To be done: Please lay out all of the items below as a numbered list, leaving out any blank lines.

—————

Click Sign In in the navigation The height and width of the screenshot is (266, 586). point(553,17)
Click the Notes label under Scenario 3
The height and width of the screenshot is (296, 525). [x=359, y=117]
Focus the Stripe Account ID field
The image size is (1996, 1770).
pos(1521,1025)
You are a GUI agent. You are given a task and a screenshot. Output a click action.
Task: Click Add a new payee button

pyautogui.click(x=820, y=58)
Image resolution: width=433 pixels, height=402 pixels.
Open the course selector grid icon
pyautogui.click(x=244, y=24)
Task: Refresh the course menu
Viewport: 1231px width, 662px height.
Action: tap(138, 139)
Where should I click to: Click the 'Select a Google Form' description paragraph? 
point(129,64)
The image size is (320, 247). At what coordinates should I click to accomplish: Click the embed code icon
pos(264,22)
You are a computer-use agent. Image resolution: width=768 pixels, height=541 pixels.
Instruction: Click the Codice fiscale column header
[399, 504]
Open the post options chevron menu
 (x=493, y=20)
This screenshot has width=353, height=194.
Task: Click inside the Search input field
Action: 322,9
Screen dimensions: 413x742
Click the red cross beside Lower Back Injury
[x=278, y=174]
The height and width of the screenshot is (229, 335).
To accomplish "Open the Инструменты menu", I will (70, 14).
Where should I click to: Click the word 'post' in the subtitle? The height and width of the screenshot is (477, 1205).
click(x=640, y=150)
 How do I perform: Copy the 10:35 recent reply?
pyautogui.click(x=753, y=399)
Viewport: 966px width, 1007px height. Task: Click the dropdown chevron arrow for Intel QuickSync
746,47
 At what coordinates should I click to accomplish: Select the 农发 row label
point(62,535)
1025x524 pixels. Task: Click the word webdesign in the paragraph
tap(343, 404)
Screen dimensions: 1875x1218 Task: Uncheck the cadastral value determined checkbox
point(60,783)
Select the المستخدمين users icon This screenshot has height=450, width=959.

—————

Result of the task:
1. Click Sign In in the navigation The height and width of the screenshot is (266, 586). point(553,17)
2. Click the Notes label under Scenario 3
3. The height and width of the screenshot is (296, 525). [x=359, y=117]
4. Focus the Stripe Account ID field
5. The image size is (1996, 1770).
6. pos(1521,1025)
7. You are a GUI agent. You are given a task and a screenshot. Output a click action.
8. Task: Click Add a new payee button
9. pyautogui.click(x=820, y=58)
10. Image resolution: width=433 pixels, height=402 pixels.
11. Open the course selector grid icon
12. pyautogui.click(x=244, y=24)
13. Task: Refresh the course menu
14. Viewport: 1231px width, 662px height.
15. Action: tap(138, 139)
16. Where should I click to: Click the 'Select a Google Form' description paragraph? 
17. point(129,64)
18. The image size is (320, 247). At what coordinates should I click to accomplish: Click the embed code icon
19. pos(264,22)
20. You are a computer-use agent. Image resolution: width=768 pixels, height=541 pixels.
21. Instruction: Click the Codice fiscale column header
22. [399, 504]
23. Open the post options chevron menu
24.  (x=493, y=20)
25. This screenshot has width=353, height=194.
26. Task: Click inside the Search input field
27. Action: 322,9
28. Screen dimensions: 413x742
29. Click the red cross beside Lower Back Injury
30. [x=278, y=174]
31. The height and width of the screenshot is (229, 335).
32. To accomplish "Open the Инструменты menu", I will (70, 14).
33. Where should I click to: Click the word 'post' in the subtitle? The height and width of the screenshot is (477, 1205).
34. click(x=640, y=150)
35.  How do I perform: Copy the 10:35 recent reply?
36. pyautogui.click(x=753, y=399)
37. Viewport: 966px width, 1007px height. Task: Click the dropdown chevron arrow for Intel QuickSync
38. 746,47
39.  At what coordinates should I click to accomplish: Select the 农发 row label
40. point(62,535)
41. 1025x524 pixels. Task: Click the word webdesign in the paragraph
42. tap(343, 404)
43. Screen dimensions: 1875x1218 Task: Uncheck the cadastral value determined checkbox
44. point(60,783)
45. Select the المستخدمين users icon This screenshot has height=450, width=959.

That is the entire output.